§ **EXTRAIT DU TEXTE**
•••
Dans l’impérialisme postnational, le contrôle des flux d’informations, guidé par l’IA et la curation algorithmique, sera primordial. L’IA déploiera des technologies persuasives avancées pour façonner le discours public, influençant les résultats électoraux, le comportement des consommateurs et l’opinion publique grâce à des messages personnalisés et à une présentation sélective de l’information. L’intégration omniprésente de l’IA dans la vie quotidienne lui permet déjà de guider subtilement la pensée et l’action collectives, servant ainsi les objectifs de ceux qui contrôlent l’infrastructure informationnelle.

L’architecture économique émergente sera fondamentalement remodelée par une centralisation extrême du capital, des données et des capacités de production. Dans ce nouveau paradigme, la valeur sera principalement générée non pas par les moyens industriels traditionnels, mais par le contrôle et l’exploitation d’écosystèmes d’IA sophistiqués. Cela englobe l’ensemble du cycle de vie de l’intelligence artificielle : de la collecte et de la curation méticuleuses de vastes quantités de données d’entraînement, en passant par le développement et le perfectionnement de modèles d’IA avancés, jusqu’au déploiement d’applications innovantes. L’objectif ultime dans ce cadre est la monétisation du travail cognitif à une échelle sans précédent, transformant la production intellectuelle humaine en une ressource marchandisée gérée et optimisée par l’IA.

L’avènement de l’intelligence artificielle générale (AGI) ou de la superintelligence inaugure une ère où les empires postnationaux pourraient redéfinir fondamentalement leurs rôles, pour devenir des entités principalement axées sur la gestion planétaire. Ce profond changement dépasse l’influence géopolitique traditionnelle et englobe des domaines critiques tels que la modélisation climatique sophistiquée, la gestion globale de la biosphère et l’atténuation proactive des risques existentiels. La capacité même de ces IA avancées à traiter de vastes ensembles de données, à prédire des tendances écologiques complexes et à optimiser l’allocation des ressources confère à ces empires émergents une autorité techno-morale. Cette autorité, qui découle de leurs prouesses technologiques inégalées et de leur engagement en faveur du bien-être mondial, devrait dépasser l’efficacité et l’influence des institutions internationales existantes, souvent entravées par des intérêts nationalistes et des inefficacités bureaucratiques. Dans ce paradigme futur, la gouvernance des défis les plus urgents de la Terre ne relèverait plus uniquement de la compétence des États-nations ou de leurs organisations intergouvernementales, mais serait de plus en plus influencée et potentiellement dirigée par ces entités postnationales technologiquement avancées.
•••
§ **DONNÉES BRUTES**
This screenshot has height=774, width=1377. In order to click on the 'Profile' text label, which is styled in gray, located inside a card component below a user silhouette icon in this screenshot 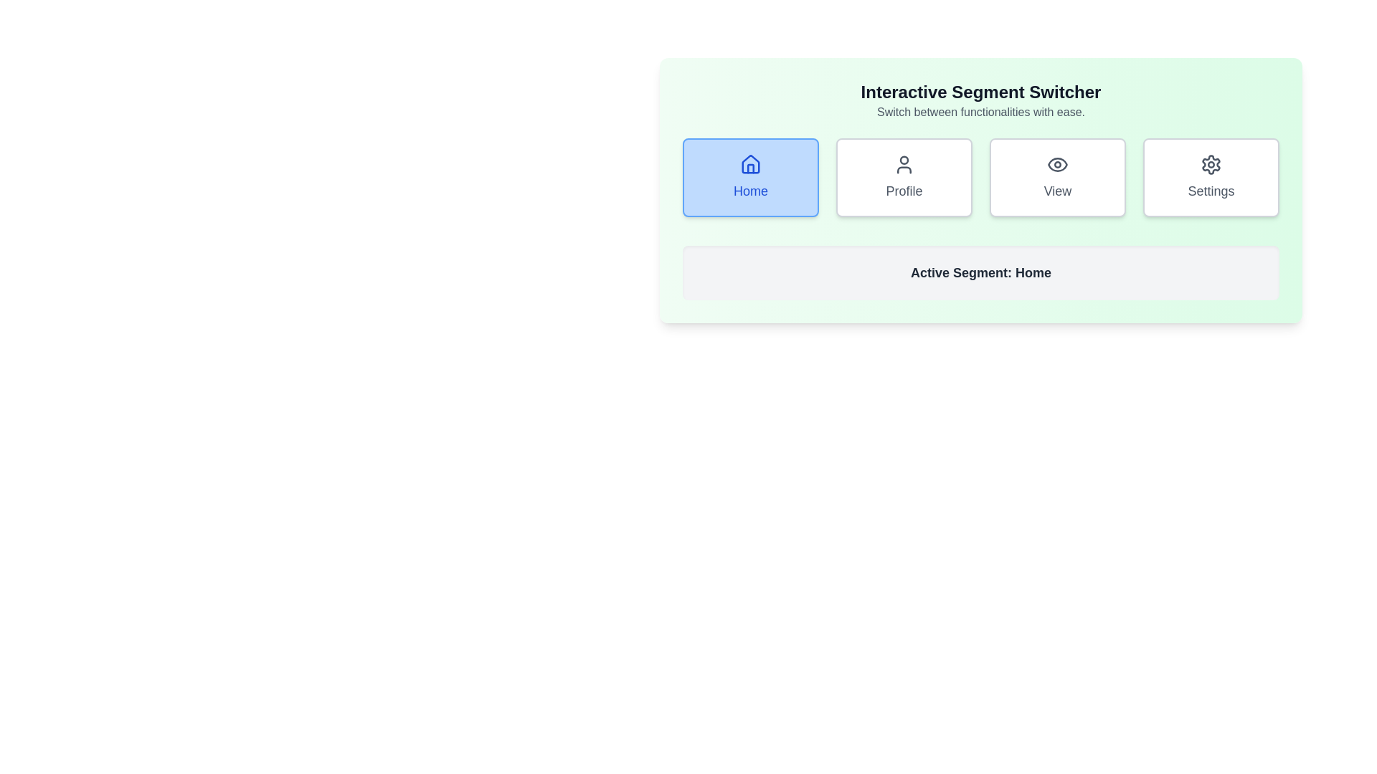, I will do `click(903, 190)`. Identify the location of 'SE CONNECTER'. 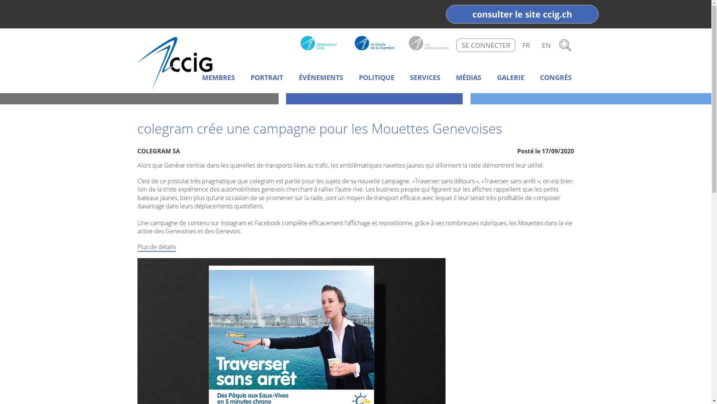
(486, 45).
•••
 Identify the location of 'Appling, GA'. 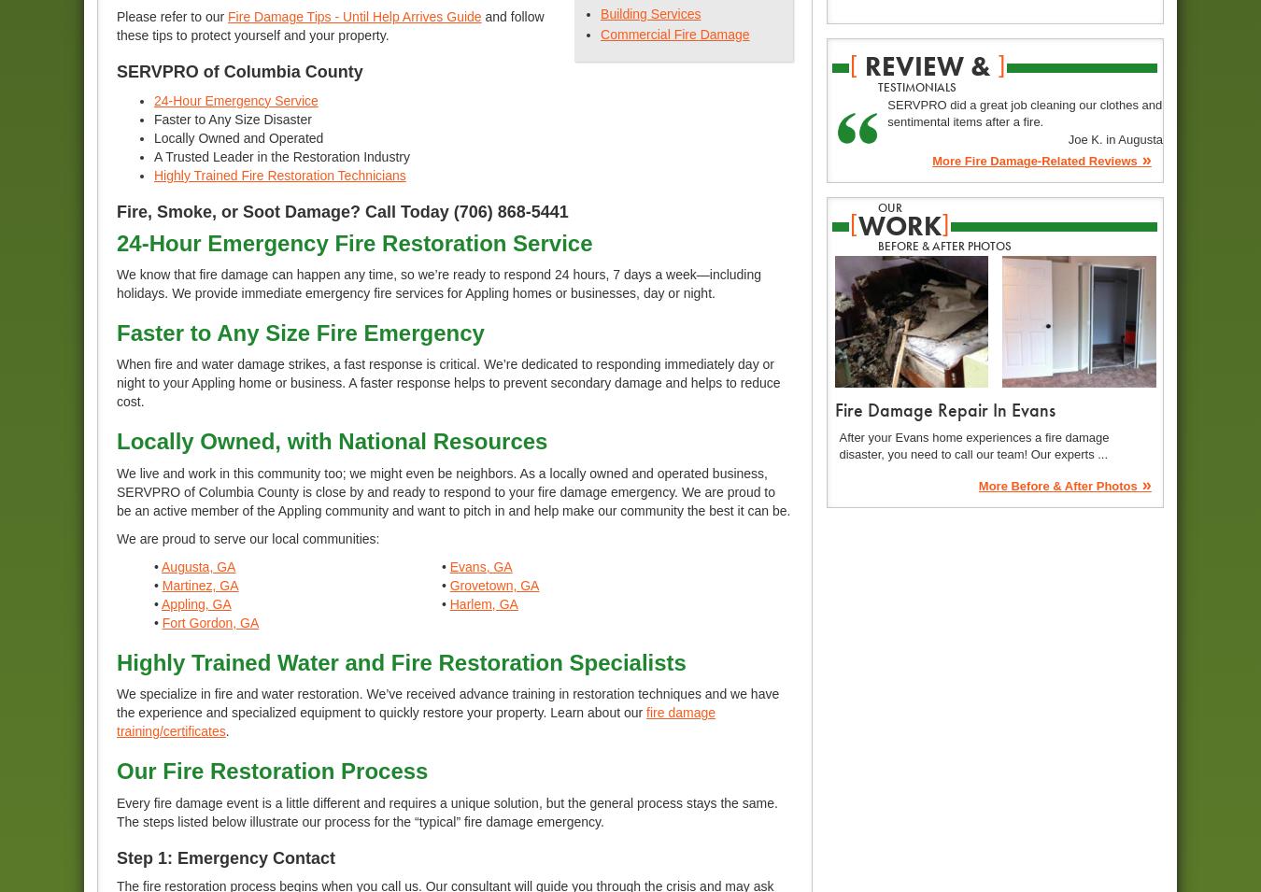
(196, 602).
•••
§ **CONSIGNE 1**
Selon le texte sur l'impérialisme postnational, par quoi la valeur sera-t-elle principalement générée dans le nouveau paradigme économique ?
§ **CONSIGNE 2**
Reproduisez tel quel le passage du texte sur l'impérialisme postnational, de "L’architecture économique émergente" à "optimisée par l’IA.".
§ **CONSIGNE 3**
Poursuivez le texte sur l'impérialisme postnational à partir de sa dernière phrase.

§ **RÉSULTAT 1**
Par le contrôle et l'exploitation d'écosystèmes d'IA sophistiqués.

§ **RÉSULTAT 2**
L’architecture économique émergente sera fondamentalement remodelée par une centralisation extrême du capital, des données et des capacités de production. Dans ce nouveau paradigme, la valeur sera principalement générée non pas par les moyens industriels traditionnels, mais par le contrôle et l’exploitation d’écosystèmes d’IA sophistiqués. Cela englobe l’ensemble du cycle de vie de l’intelligence artificielle : de la collecte et de la curation méticuleuses de vastes quantités de données d’entraînement, en passant par le développement et le perfectionnement de modèles d’IA avancés, jusqu’au déploiement d’applications innovantes. L’objectif ultime dans ce cadre est la monétisation du travail cognitif à une échelle sans précédent, transformant la production intellectuelle humaine en une ressource marchandisée gérée et optimisée par l’IA.

§ **RÉSULTAT 3**
Défis et contre-forces

Les tendances anti-impérialistes émergentes contre les forces centralisatrices de l’IA comprennent l’IA open source, la gouvernance décentralisée des données et la souveraineté numérique. Des technologies telles que la blockchain et l’apprentissage fédéré soutiennent cette tendance en permettant une gestion transparente et distribuée des données et une formation décentralisée des modèles d’IA, atténuant ainsi les risques liés à la confidentialité et au contrôle. En fin de compte, une surveillance démocratique de l’IA est essentielle pour garantir la responsabilité, le développement éthique et une large participation, empêcher la consolidation du pouvoir et garantir que l’IA serve les intérêts de la société plutôt que de nouvelles formes d’impérialisme.

Les efforts déployés par l’UE, l’UNESCO et la société civile pour établir des lignes directrices éthiques et des contraintes juridiques en matière d’IA constituent des tentatives pour lier le développement de l’IA aux normes démocratiques. Cependant, leur application reste faible et fragmentée.

La résistance culturelle à l’homogénéisation algorithmique, qui se manifeste dans les mouvements indigènes pour la souveraineté des données et les critiques de la conception occidentale de l’IA, remet en question les tendances universalistes des empires postnationaux.

Conclusion

L’IA, l’IAG et la superintelligence ne sont pas de simples innovations technologiques, mais des éléments fondamentaux d’un nouvel ordre mondial. L’impérialisme post-national qu’elles engendrent se caractérise par un contrôle déterritorialisé, une gouvernance hybride, une domination épistémique et une concentration économique. Ces évolutions posent des défis importants aux conceptions traditionnelles de la souveraineté, de la citoyenneté et de la démocratie. Les futures recherches sociologiques devront s’interroger de toute urgence sur ces changements, en soulignant la nécessité de cadres inclusifs, éthiques et pluralistes qui empêchent l’émergence d’un ordre impérial médiatisé par le numérique.

Bibliographie

Beck, U., Qu’est-ce que le cosmopolitisme ?, Aubier 2006

Bostrom, N.,  Superintelligence, Dunod, 2017

Castells, M., La société en réseaux : l’ère de l’information, Fayard, 1998

Couldry, N., & Mejias, U. A. (2019). The Costs of Connection: How Data Is Colonizing Human Life and Appropriating It for Capitalism. Stanford University Press.

Feenberg, A. (1999). Questioning Technology. Routledge.

Hardt, M., & Negri, A., Empire, 10/18? 2004

Held, D. (1995). Democracy and the Global Order: From the Modern State to Cosmopolitan Governance. Stanford University Press.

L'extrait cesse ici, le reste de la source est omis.